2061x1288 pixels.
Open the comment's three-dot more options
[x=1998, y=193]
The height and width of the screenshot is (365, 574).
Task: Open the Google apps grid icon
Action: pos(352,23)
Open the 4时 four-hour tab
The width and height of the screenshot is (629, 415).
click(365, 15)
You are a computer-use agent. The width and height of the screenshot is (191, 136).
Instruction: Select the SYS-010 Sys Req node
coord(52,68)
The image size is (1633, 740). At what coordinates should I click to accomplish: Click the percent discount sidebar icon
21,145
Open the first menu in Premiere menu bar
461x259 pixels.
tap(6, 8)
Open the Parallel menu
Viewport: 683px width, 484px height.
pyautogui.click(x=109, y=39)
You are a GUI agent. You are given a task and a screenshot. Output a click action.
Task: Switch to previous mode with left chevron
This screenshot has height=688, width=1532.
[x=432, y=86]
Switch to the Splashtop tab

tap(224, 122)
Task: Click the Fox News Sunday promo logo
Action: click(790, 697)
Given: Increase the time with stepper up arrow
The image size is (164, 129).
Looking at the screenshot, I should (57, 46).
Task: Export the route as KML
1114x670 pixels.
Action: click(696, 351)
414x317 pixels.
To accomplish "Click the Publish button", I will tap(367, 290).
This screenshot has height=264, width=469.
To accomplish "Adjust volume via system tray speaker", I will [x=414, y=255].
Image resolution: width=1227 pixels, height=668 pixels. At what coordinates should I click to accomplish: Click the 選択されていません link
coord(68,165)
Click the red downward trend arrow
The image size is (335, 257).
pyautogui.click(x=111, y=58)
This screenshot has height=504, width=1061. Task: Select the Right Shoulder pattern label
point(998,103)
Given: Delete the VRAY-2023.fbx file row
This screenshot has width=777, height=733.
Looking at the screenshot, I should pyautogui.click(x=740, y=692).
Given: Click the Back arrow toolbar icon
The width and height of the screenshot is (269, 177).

→ What you have to do:
Copy every one of the items above line for line, keeping each one's wording exactly the same.

→ Solution for this problem:
2061x1288 pixels.
Open the comment's three-dot more options
[x=1998, y=193]
The height and width of the screenshot is (365, 574).
Task: Open the Google apps grid icon
Action: pos(352,23)
Open the 4时 four-hour tab
The width and height of the screenshot is (629, 415).
click(365, 15)
You are a computer-use agent. The width and height of the screenshot is (191, 136).
Instruction: Select the SYS-010 Sys Req node
coord(52,68)
The image size is (1633, 740). At what coordinates should I click to accomplish: Click the percent discount sidebar icon
21,145
Open the first menu in Premiere menu bar
461x259 pixels.
tap(6, 8)
Open the Parallel menu
Viewport: 683px width, 484px height.
pyautogui.click(x=109, y=39)
You are a GUI agent. You are given a task and a screenshot. Output a click action.
Task: Switch to previous mode with left chevron
This screenshot has height=688, width=1532.
[x=432, y=86]
Switch to the Splashtop tab

tap(224, 122)
Task: Click the Fox News Sunday promo logo
Action: click(790, 697)
Given: Increase the time with stepper up arrow
The image size is (164, 129).
Looking at the screenshot, I should (57, 46).
Task: Export the route as KML
1114x670 pixels.
Action: click(696, 351)
414x317 pixels.
To accomplish "Click the Publish button", I will tap(367, 290).
This screenshot has height=264, width=469.
To accomplish "Adjust volume via system tray speaker", I will [x=414, y=255].
Image resolution: width=1227 pixels, height=668 pixels. At what coordinates should I click to accomplish: Click the 選択されていません link
coord(68,165)
Click the red downward trend arrow
The image size is (335, 257).
pyautogui.click(x=111, y=58)
This screenshot has height=504, width=1061. Task: Select the Right Shoulder pattern label
point(998,103)
Given: Delete the VRAY-2023.fbx file row
This screenshot has width=777, height=733.
Looking at the screenshot, I should pyautogui.click(x=740, y=692).
Given: Click the Back arrow toolbar icon
The width and height of the screenshot is (269, 177).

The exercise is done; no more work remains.